Topolobampo and Copper Canyon

     An unexpected delight was the trip to Topolobampo and the Copper Canyon. The name sounds like something right out of Dr. Seus! We made the crossing from Mazatlan in a record time of 32 hours at 6.9 knots due to a one knot current boost and flat seas on route. The entrance is a long wide channel loaded with shallows, but was well-marked and relatively easy to navigate into well-kept and  very welcoming Palmira Marina.
Topolobampo

     We met Michelle and Bill on Adagio at the dock and we made up a nice foursome for our trip next morning to the Copper Canyon via the Chiahuahua Railway, affectionately known as El Chepe'. This hidden treasure is actually one of the world's great railway journeys with 37 bridges and 86 tunnels covering 653km and some of the most amazing mountain vistas anywhere, through the Sierra Madre.

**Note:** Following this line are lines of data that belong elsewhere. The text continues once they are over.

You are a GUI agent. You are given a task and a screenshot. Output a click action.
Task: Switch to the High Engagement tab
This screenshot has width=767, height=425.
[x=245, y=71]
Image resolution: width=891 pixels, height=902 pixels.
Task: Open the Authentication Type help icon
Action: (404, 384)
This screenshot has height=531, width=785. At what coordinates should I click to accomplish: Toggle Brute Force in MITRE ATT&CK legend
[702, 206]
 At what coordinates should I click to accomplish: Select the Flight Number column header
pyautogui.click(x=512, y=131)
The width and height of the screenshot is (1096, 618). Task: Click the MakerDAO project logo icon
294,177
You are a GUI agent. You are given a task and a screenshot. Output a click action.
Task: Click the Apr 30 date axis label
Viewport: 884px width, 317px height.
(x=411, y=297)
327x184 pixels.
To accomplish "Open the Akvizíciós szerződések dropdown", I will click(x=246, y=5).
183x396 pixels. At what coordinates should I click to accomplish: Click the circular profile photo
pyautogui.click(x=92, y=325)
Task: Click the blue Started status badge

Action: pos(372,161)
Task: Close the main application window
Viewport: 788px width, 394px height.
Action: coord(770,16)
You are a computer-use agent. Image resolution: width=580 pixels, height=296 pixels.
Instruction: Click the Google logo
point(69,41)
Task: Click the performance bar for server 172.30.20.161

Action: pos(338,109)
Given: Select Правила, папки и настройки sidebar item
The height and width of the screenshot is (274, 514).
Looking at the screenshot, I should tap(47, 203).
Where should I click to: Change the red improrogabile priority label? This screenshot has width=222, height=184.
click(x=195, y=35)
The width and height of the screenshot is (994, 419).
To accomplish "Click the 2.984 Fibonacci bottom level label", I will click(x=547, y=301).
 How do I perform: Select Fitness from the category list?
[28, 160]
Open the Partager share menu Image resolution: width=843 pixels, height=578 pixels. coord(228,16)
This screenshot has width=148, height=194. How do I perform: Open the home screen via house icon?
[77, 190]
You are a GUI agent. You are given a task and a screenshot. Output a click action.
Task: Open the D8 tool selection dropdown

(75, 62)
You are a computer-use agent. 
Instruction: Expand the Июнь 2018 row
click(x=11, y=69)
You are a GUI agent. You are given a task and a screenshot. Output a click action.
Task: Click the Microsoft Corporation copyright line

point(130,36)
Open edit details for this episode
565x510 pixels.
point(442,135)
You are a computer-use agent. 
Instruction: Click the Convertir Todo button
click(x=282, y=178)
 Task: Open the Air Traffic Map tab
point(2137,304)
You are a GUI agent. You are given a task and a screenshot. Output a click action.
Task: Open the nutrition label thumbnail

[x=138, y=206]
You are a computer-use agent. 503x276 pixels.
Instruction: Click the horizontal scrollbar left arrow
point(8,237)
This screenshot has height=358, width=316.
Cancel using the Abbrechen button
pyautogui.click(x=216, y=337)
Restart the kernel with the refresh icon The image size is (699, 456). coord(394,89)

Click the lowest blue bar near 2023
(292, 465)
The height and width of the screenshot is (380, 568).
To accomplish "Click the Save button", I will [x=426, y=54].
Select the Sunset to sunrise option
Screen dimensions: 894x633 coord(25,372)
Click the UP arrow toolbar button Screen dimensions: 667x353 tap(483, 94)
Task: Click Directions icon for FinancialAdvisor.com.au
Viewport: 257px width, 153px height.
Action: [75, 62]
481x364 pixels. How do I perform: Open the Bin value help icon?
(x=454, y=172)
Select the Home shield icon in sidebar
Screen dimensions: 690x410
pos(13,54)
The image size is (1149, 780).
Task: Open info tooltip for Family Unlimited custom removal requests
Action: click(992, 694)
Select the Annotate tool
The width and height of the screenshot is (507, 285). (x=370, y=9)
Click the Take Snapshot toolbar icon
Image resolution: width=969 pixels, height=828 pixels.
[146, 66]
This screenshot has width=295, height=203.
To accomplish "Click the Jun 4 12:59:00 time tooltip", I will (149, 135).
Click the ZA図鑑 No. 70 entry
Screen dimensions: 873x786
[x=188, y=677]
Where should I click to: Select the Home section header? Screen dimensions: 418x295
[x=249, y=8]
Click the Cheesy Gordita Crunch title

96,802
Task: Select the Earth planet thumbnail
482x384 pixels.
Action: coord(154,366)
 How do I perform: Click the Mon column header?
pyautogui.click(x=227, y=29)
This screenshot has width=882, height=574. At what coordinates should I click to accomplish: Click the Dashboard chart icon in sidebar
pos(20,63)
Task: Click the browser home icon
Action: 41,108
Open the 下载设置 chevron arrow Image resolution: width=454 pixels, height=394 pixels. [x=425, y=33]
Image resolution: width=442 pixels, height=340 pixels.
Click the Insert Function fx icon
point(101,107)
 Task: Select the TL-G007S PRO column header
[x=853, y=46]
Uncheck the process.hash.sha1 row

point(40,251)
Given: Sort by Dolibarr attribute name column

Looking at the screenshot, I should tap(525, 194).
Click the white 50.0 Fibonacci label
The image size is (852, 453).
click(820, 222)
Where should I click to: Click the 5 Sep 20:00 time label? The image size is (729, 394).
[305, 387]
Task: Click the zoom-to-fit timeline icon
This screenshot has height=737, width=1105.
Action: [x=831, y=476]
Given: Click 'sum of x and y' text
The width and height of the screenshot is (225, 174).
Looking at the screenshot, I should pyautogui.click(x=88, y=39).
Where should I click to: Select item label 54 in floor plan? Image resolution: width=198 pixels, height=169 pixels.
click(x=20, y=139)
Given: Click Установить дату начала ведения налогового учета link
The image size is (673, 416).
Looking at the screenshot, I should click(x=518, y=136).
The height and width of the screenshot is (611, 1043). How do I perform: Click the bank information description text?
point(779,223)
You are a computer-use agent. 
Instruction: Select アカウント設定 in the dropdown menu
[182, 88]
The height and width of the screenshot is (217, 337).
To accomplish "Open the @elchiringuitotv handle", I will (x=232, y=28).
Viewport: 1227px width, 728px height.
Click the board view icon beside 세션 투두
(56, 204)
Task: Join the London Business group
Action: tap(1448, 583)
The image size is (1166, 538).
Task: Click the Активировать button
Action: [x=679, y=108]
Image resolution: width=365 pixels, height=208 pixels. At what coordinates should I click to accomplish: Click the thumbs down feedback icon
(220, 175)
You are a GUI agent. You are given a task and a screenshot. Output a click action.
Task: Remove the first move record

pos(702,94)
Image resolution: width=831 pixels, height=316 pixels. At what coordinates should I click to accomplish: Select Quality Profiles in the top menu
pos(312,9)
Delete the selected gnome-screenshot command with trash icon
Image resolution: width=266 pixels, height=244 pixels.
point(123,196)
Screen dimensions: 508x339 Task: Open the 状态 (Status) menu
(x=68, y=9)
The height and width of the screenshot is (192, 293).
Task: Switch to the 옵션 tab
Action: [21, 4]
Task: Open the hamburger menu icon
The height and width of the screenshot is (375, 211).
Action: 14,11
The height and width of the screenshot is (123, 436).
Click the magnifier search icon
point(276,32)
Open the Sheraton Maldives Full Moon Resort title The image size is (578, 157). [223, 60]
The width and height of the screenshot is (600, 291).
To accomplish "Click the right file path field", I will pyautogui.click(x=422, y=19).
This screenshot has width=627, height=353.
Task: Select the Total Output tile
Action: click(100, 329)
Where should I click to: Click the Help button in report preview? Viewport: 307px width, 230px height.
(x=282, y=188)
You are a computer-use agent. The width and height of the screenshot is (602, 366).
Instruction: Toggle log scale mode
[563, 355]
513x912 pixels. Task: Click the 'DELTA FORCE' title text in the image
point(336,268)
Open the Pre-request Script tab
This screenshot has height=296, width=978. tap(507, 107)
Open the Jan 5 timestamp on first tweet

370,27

The Raramuri selling basketry
El Chepe'

      El Chepe' has comfortable seating, air conditioning, and even a nice dining car. But the highlight is hanging out of the boxcars between the cars to enjoy the magical view with the wind in your face!
      We departed first of all at the rather ramshackle but spotlessly clean frontier town of Creel, home to Mexican cowboys and the Raramuri. These are the aboriginal people of Chiahuahua who often live in tiny huts or caves cut into the canyon. They dress in brilliantly coloured skirts and scarves, have their own language and quietly sell handmade basketry and wares to the tourists.



      The next day we rode a coach back to the Posada Mirador. The hotel is perched precariously on the edge of the immense canyon itself. Below you can see the tiny native huts and caves peppered around the canyon walls, like peering into the past. We took a gondola ride across the canyon. I was shocked to see a little urchin of a girl scamper up the rocks and jump between the massive boulders! It was of course, her 'back yard' but it was still very disturbing to observe, and hard to comprehend this way of life.



      The most impressive zip line in North America is also possibly right here plunging across the canyon ravines. After two days of hiking the trails and lounging on the deck mesmerized by the scenery, we prepared to take our leave back to the Divisadero train station. However, a group of protesters had blocked the railway to Creel due to some labour dispute. After a few uncertain hours a train was re-routed to take us for the long ride back to Los Mochis and Topolobampo, where we plan to cross the Sea of Cortez for Loreto.